* **What is expected**:
Take the entries below and print only the lines from the one with "Die Einsätze (1020, 174)" through the one with "Deportes (1265, 37)", exactly as they stand, both ends included.

Saved entries:
*** Begin section ***
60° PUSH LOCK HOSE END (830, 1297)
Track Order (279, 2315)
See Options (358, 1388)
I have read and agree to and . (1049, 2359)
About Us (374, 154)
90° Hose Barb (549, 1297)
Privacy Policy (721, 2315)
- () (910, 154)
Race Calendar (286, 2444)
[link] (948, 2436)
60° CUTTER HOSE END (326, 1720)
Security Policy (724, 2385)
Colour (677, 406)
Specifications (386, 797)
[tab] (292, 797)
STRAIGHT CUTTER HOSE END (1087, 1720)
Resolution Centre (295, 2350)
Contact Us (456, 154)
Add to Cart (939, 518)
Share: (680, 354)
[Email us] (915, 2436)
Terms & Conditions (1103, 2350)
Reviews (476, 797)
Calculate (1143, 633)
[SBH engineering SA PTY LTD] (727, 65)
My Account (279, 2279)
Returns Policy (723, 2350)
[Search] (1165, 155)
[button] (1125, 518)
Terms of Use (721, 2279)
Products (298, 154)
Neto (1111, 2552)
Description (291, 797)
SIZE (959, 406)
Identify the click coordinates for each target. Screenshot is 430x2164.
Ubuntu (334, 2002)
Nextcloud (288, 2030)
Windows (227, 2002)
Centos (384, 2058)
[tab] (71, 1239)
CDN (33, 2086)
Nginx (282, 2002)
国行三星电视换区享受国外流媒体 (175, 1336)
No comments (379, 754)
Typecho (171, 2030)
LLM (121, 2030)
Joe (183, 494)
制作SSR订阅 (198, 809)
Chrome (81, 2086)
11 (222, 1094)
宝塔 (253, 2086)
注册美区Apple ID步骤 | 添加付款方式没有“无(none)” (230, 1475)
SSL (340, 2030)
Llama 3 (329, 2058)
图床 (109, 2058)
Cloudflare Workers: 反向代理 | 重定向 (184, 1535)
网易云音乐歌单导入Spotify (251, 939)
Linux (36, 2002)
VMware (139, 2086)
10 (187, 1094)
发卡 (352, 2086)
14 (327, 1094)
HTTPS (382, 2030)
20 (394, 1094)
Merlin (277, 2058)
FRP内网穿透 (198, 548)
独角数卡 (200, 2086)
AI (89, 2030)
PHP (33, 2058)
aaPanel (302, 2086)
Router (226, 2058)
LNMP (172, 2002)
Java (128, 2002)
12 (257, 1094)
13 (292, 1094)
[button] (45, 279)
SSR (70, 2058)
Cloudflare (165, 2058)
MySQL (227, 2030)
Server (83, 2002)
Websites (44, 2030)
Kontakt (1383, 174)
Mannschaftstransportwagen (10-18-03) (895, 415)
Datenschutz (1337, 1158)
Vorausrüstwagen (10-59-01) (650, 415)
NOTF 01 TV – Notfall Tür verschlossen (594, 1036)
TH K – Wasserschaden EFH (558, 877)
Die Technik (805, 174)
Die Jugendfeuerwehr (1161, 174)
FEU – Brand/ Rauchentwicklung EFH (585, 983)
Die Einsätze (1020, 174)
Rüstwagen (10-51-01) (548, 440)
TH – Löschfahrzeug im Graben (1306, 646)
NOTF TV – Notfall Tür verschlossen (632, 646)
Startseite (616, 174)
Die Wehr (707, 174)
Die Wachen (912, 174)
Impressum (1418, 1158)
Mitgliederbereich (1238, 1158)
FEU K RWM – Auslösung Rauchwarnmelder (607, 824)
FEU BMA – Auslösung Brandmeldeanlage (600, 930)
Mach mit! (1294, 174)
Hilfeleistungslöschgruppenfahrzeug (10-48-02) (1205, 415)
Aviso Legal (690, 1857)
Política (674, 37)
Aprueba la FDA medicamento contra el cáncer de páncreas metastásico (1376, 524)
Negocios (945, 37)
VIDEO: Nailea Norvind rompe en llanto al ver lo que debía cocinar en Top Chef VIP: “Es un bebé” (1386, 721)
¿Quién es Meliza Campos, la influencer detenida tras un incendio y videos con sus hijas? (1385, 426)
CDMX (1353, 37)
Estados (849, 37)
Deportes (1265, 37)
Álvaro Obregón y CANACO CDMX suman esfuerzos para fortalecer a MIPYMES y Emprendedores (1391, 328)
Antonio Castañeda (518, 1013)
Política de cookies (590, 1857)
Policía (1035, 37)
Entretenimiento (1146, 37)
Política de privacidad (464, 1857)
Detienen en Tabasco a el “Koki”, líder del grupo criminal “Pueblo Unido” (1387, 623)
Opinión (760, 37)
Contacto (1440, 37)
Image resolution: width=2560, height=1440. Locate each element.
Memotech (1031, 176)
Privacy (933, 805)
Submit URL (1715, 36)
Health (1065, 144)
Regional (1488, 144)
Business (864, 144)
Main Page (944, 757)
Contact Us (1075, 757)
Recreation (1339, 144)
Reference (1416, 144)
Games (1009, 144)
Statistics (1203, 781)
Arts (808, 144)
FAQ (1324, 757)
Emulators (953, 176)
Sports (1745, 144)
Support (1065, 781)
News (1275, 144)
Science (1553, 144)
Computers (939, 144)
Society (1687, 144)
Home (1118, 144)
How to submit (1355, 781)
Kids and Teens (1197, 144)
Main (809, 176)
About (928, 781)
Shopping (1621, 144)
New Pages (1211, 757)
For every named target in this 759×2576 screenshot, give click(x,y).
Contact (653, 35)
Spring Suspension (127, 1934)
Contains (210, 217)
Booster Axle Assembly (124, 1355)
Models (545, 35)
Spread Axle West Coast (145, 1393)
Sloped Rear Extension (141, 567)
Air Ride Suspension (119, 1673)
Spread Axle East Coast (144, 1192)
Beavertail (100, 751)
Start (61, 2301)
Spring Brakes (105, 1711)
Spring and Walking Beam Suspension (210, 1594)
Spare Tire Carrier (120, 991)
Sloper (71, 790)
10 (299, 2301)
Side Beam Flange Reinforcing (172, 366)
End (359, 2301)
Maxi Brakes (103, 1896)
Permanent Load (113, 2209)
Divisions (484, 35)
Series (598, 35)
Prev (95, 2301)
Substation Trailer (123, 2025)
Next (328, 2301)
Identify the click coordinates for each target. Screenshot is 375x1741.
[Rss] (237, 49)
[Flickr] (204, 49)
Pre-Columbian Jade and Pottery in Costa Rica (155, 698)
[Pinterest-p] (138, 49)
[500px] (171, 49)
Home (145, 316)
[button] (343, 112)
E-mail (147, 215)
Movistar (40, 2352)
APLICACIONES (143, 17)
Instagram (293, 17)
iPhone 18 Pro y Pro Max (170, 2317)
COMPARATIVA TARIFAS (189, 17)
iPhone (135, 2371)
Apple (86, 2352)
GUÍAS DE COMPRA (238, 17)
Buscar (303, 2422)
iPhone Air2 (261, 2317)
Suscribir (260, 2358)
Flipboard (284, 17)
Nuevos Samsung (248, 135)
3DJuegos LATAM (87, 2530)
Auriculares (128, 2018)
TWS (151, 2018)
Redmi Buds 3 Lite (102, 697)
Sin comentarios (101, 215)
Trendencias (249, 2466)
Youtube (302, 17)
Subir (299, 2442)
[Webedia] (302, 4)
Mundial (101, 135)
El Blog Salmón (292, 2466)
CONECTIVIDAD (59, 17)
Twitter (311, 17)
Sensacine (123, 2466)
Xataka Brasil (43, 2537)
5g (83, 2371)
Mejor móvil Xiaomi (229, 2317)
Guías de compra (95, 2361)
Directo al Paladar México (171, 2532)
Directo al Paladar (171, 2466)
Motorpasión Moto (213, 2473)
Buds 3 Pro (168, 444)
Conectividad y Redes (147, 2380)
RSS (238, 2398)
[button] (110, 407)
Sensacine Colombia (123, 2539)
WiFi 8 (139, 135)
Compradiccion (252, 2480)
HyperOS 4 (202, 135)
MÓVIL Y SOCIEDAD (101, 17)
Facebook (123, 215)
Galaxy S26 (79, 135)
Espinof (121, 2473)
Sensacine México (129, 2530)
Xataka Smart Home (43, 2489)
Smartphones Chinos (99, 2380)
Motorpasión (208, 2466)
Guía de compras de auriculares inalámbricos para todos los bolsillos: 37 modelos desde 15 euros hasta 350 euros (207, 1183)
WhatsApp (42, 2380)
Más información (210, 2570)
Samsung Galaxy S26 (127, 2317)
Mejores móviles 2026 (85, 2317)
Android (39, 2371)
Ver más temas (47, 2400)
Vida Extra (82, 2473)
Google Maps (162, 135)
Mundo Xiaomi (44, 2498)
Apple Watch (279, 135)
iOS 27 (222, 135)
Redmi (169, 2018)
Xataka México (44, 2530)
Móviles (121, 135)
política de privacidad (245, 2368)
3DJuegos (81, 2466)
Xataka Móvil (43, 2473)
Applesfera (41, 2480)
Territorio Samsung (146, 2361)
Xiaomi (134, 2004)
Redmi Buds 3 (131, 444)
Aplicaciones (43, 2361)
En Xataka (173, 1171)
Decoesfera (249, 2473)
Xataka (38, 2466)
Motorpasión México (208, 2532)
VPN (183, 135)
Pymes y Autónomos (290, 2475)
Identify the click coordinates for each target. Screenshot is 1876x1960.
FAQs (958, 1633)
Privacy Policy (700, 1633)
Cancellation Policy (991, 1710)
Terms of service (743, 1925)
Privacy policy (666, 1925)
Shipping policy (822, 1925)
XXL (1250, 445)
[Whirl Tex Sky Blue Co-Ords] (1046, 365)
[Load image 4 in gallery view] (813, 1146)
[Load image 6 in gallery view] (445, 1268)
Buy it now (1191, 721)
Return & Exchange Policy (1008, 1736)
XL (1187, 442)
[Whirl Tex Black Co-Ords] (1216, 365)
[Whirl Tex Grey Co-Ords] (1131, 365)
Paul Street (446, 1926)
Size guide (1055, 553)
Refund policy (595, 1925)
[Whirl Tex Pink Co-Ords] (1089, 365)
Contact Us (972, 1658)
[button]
*** End section ***
* **Response area**:
Die Einsätze (1020, 174)
Rüstwagen (10-51-01) (548, 440)
TH – Löschfahrzeug im Graben (1306, 646)
NOTF TV – Notfall Tür verschlossen (632, 646)
Startseite (616, 174)
Die Wehr (707, 174)
Die Wachen (912, 174)
Impressum (1418, 1158)
Mitgliederbereich (1238, 1158)
FEU K RWM – Auslösung Rauchwarnmelder (607, 824)
FEU BMA – Auslösung Brandmeldeanlage (600, 930)
Mach mit! (1294, 174)
Hilfeleistungslöschgruppenfahrzeug (10-48-02) (1205, 415)
Aviso Legal (690, 1857)
Política (674, 37)
Aprueba la FDA medicamento contra el cáncer de páncreas metastásico (1376, 524)
Negocios (945, 37)
VIDEO: Nailea Norvind rompe en llanto al ver lo que debía cocinar en Top Chef VIP: “Es un bebé” (1386, 721)
¿Quién es Meliza Campos, la influencer detenida tras un incendio y videos con sus hijas? (1385, 426)
CDMX (1353, 37)
Estados (849, 37)
Deportes (1265, 37)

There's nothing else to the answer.